• [GOAL OF THE EXERCISE]: Copy the entries without a single change. Pictures should be dropped.

• [DATA FOR THIS TASK]:
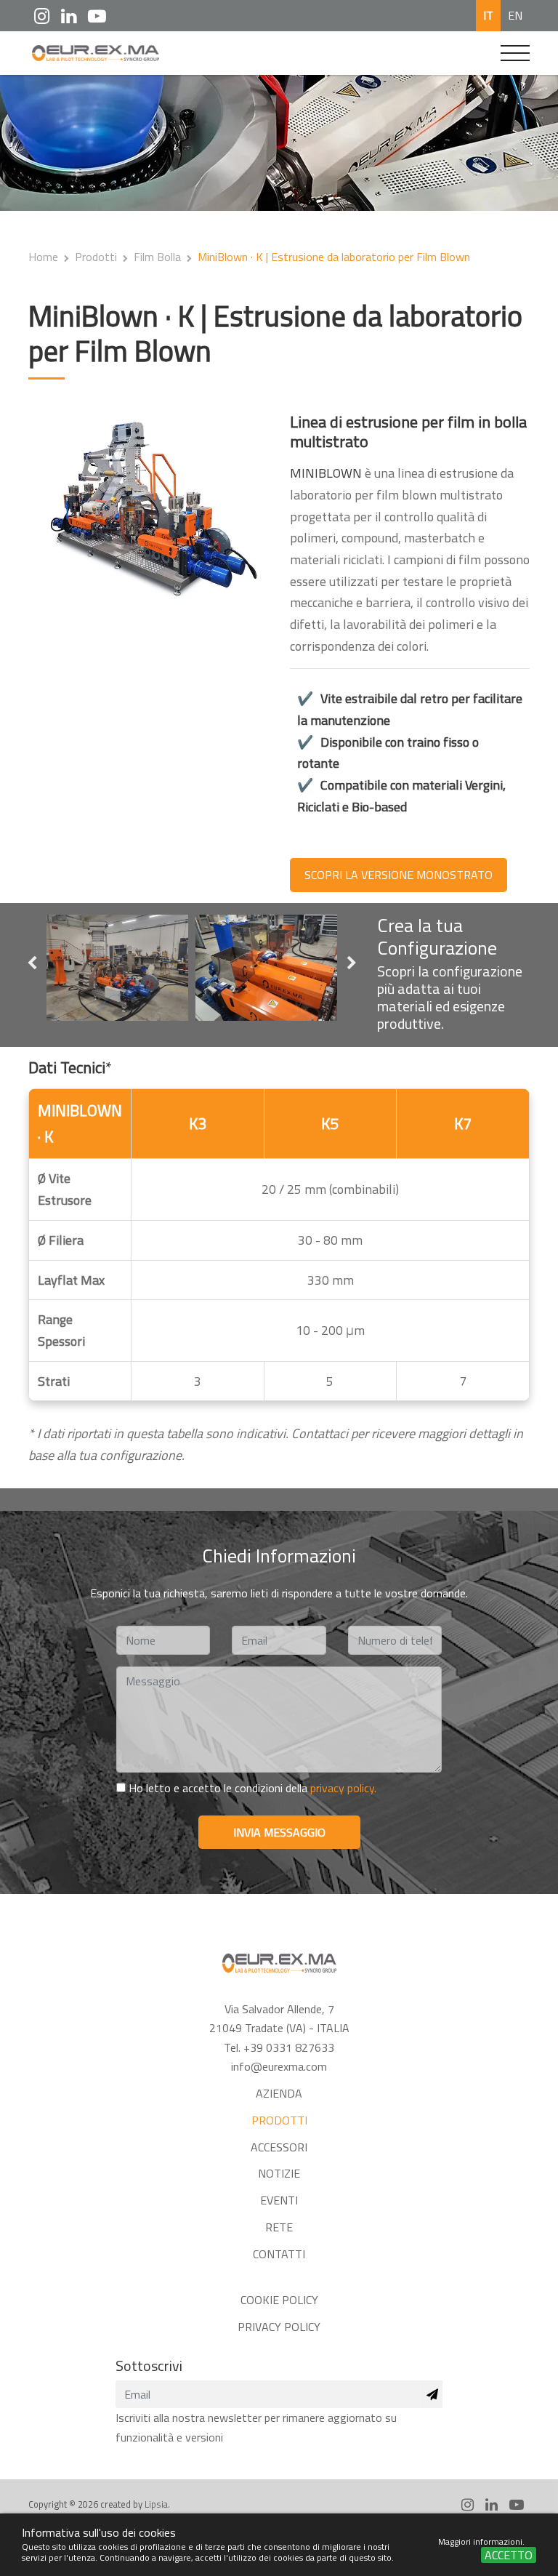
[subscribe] (432, 2394)
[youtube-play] (97, 15)
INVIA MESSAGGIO (279, 1832)
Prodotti (96, 256)
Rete (279, 2227)
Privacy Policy (279, 2326)
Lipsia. (157, 2504)
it (488, 15)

• [YOUR SOLUTION]:
[subscribe] (432, 2394)
[youtube-play] (97, 15)
INVIA MESSAGGIO (279, 1832)
Prodotti (96, 256)
Rete (279, 2227)
Privacy Policy (279, 2326)
Lipsia. (157, 2504)
it (488, 15)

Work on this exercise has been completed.